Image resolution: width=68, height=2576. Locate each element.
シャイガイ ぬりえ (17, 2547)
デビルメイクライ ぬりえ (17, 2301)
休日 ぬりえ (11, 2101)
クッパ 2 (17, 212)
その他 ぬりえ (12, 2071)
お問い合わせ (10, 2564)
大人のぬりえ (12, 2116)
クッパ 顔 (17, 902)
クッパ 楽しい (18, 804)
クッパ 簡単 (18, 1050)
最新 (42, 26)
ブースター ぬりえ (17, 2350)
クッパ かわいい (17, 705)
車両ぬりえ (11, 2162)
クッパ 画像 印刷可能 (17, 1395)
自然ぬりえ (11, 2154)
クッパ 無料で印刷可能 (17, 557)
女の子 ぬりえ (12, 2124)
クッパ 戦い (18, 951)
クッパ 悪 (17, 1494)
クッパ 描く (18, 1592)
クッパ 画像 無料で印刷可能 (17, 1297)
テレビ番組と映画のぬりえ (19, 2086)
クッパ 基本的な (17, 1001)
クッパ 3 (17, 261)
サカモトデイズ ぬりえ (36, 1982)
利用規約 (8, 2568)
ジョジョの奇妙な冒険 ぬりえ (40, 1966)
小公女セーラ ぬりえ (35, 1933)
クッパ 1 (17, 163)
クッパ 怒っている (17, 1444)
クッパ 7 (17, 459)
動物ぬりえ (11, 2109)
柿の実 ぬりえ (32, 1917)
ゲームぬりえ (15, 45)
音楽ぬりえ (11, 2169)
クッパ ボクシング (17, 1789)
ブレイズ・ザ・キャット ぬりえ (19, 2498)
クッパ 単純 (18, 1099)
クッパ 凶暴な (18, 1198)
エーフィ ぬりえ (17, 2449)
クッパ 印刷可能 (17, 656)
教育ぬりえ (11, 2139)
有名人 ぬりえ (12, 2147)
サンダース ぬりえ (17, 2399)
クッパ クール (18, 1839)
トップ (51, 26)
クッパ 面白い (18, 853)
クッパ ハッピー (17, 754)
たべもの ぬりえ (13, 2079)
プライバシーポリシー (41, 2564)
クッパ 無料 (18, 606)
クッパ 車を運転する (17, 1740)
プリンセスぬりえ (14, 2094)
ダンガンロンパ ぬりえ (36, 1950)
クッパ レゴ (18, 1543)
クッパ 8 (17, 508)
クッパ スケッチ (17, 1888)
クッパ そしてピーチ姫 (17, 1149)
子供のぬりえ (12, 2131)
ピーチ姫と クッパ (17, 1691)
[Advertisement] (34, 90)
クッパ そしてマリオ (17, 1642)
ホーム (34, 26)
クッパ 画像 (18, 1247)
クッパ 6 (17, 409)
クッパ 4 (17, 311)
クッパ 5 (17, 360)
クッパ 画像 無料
^^^^^^^^
WHAT NEEDS TO BE DONE =
Starting from the line that contains "ダンガンロンパ ぬりえ (36, 1950)", reproduce each line of the data exactly through the last one.

SOLUTION TO THIS EXERCISE =
ダンガンロンパ ぬりえ (36, 1950)
クッパ レゴ (18, 1543)
クッパ 8 (17, 508)
クッパ スケッチ (17, 1888)
クッパ そしてピーチ姫 (17, 1149)
子供のぬりえ (12, 2131)
ピーチ姫と クッパ (17, 1691)
[Advertisement] (34, 90)
クッパ そしてマリオ (17, 1642)
ホーム (34, 26)
クッパ 画像 (18, 1247)
クッパ 6 (17, 409)
クッパ 4 (17, 311)
クッパ 5 (17, 360)
クッパ 画像 無料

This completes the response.